The College of Community Health Sciences is part of a nationwide network of academic and health-care institutions implementing the National Institute of Health’s All of Us Research Program, an effort to advance research into precision medicine.
The College, through its University Medical Center, is an awardee of a part of the program known as the Southern All of Us Network. The network held a regional meeting in Jackson, Miss., in October that was attended by Drs. John C. Higginbotham and Tom Weida, who are coordinating the College’s All of Us efforts, and Susan Page, proposal development administrator and grant writer for CCHS.
Higginbotham is director of the College’s Institute for Rural Health Research and Weida is UMC’s chief medical officer.
During the regional meeting, there were presentations, recruitment workshops and discussion of plans for the Southern Network to be effective through 2029.

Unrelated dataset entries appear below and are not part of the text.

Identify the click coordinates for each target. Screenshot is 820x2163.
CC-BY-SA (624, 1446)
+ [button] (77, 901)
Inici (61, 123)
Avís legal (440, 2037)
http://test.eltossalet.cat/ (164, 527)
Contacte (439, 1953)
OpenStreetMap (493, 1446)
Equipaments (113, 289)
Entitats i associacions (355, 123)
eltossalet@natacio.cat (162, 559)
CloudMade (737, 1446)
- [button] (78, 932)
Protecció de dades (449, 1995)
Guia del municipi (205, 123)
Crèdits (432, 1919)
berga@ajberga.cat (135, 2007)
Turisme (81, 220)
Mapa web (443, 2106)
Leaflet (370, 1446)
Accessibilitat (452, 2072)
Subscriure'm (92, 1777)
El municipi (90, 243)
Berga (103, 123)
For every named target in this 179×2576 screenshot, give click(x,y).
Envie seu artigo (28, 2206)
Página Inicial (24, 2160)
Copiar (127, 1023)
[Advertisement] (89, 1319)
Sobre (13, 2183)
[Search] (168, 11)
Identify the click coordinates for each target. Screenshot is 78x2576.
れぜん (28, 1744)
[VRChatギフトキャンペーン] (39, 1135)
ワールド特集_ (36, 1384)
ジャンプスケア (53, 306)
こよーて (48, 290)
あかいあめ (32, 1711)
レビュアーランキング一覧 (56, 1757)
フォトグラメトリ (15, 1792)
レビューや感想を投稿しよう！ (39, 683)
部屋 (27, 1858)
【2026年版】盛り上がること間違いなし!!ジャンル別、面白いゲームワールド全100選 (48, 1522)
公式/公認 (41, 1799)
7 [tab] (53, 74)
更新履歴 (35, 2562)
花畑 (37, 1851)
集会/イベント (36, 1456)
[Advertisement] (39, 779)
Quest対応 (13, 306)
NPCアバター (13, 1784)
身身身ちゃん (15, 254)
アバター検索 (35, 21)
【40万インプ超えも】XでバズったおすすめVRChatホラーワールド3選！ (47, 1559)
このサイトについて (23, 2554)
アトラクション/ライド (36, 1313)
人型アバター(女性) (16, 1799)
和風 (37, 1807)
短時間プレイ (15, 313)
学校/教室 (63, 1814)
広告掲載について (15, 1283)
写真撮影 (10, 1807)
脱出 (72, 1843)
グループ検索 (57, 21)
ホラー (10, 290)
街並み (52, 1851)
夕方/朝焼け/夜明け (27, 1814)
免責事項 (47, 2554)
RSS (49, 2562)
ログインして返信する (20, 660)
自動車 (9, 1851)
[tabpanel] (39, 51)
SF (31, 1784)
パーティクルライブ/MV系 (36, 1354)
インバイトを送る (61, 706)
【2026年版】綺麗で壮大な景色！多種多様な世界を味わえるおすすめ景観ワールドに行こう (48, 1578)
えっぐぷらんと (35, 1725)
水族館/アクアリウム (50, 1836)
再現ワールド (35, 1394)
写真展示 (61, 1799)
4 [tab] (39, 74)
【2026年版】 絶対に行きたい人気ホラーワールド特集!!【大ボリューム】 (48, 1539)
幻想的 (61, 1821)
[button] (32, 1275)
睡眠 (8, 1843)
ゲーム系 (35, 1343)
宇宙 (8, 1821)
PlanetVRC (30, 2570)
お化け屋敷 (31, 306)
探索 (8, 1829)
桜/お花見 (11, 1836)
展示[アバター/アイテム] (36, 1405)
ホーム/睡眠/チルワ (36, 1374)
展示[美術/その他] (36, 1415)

The overall All of Us project seeks to enroll one million individuals living in the United States and gather their health information and other data over time, with the ultimate goal of accelerating research and improving health. Researchers will use the data for studies on a variety of health conditions to learn more about the impact of individual differences in lifestyle, environment and biological makeup and to find effective ways to deliver precision medicine.
According to the NIH, precision medicine is “an emerging approach for disease treatment and prevention that takes into account individual variability in genes, environment and lifestyle.” This approach allows doctors and researchers to predict more accurately which treatment and prevention strategies for a particular disease will work in which groups of people, in contrast to a one-size-fits-all approach with treatment and prevention strategies developed for the average person with less consideration for individual differences.
According to the NIH, All of Us participants will extend the geographic coverage of the program and strengthen its reach within underserved communities, including lower-income, Hispanic and Latino, African-American, rural and American Indian communities.
Southern All of Us Network: University of Alabama at Birmingham; Cooper Green Mercy Hospital, Birmingham, Ala.; Huntsville Hospital, Ala.; Louisiana State University Health Sciences Center, New Orleans; Tulane Medical Center, New Orleans; Tuskegee University, Ala.; UAB Hospital, Birmingham, Ala.; UAB School of Medicine’s Montgomery Internal Medicine and Selma Family Medicine programs, Birmingham, Ala.; University of Mississippi Medical Center, Jackson; University of South Alabama Health System, Mobile; and The University of Alabama College of Community Health Sciences/University Medical Center, Tuscaloosa, Ala.